__Problem to solve__. What is needed here is an exact repetition of the records below, beginning at the line that has "Amazon Mentor Programı (1386, 734)" and stopping after the line that has "О компании (87, 1067)".

__Stored entries__.
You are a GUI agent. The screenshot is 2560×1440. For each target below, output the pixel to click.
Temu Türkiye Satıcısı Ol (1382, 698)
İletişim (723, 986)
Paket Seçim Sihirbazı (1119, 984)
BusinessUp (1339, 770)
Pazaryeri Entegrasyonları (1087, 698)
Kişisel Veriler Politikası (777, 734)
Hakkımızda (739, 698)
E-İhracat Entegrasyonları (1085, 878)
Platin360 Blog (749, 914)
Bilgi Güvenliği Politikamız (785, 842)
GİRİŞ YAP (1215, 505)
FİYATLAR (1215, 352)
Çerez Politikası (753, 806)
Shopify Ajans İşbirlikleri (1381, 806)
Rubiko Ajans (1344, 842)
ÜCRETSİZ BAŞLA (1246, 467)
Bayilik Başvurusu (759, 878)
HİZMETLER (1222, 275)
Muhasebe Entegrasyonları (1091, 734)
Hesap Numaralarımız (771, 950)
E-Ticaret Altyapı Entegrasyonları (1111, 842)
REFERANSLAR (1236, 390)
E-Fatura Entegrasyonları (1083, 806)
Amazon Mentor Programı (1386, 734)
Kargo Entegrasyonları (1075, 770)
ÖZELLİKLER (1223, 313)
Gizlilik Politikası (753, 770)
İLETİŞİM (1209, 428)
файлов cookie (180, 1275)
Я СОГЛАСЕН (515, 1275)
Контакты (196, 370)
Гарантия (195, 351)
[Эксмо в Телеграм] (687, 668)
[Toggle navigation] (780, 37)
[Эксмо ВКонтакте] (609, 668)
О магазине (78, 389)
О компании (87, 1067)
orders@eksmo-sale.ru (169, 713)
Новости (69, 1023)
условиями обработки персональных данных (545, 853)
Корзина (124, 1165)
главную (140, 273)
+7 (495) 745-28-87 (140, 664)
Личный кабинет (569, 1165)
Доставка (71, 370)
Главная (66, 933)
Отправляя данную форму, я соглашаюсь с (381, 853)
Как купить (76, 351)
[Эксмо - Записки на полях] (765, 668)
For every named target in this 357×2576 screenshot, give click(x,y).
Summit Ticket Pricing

__Expected answer__.
Amazon Mentor Programı (1386, 734)
Kargo Entegrasyonları (1075, 770)
ÖZELLİKLER (1223, 313)
Gizlilik Politikası (753, 770)
İLETİŞİM (1209, 428)
файлов cookie (180, 1275)
Я СОГЛАСЕН (515, 1275)
Контакты (196, 370)
Гарантия (195, 351)
[Эксмо в Телеграм] (687, 668)
[Toggle navigation] (780, 37)
[Эксмо ВКонтакте] (609, 668)
О магазине (78, 389)
О компании (87, 1067)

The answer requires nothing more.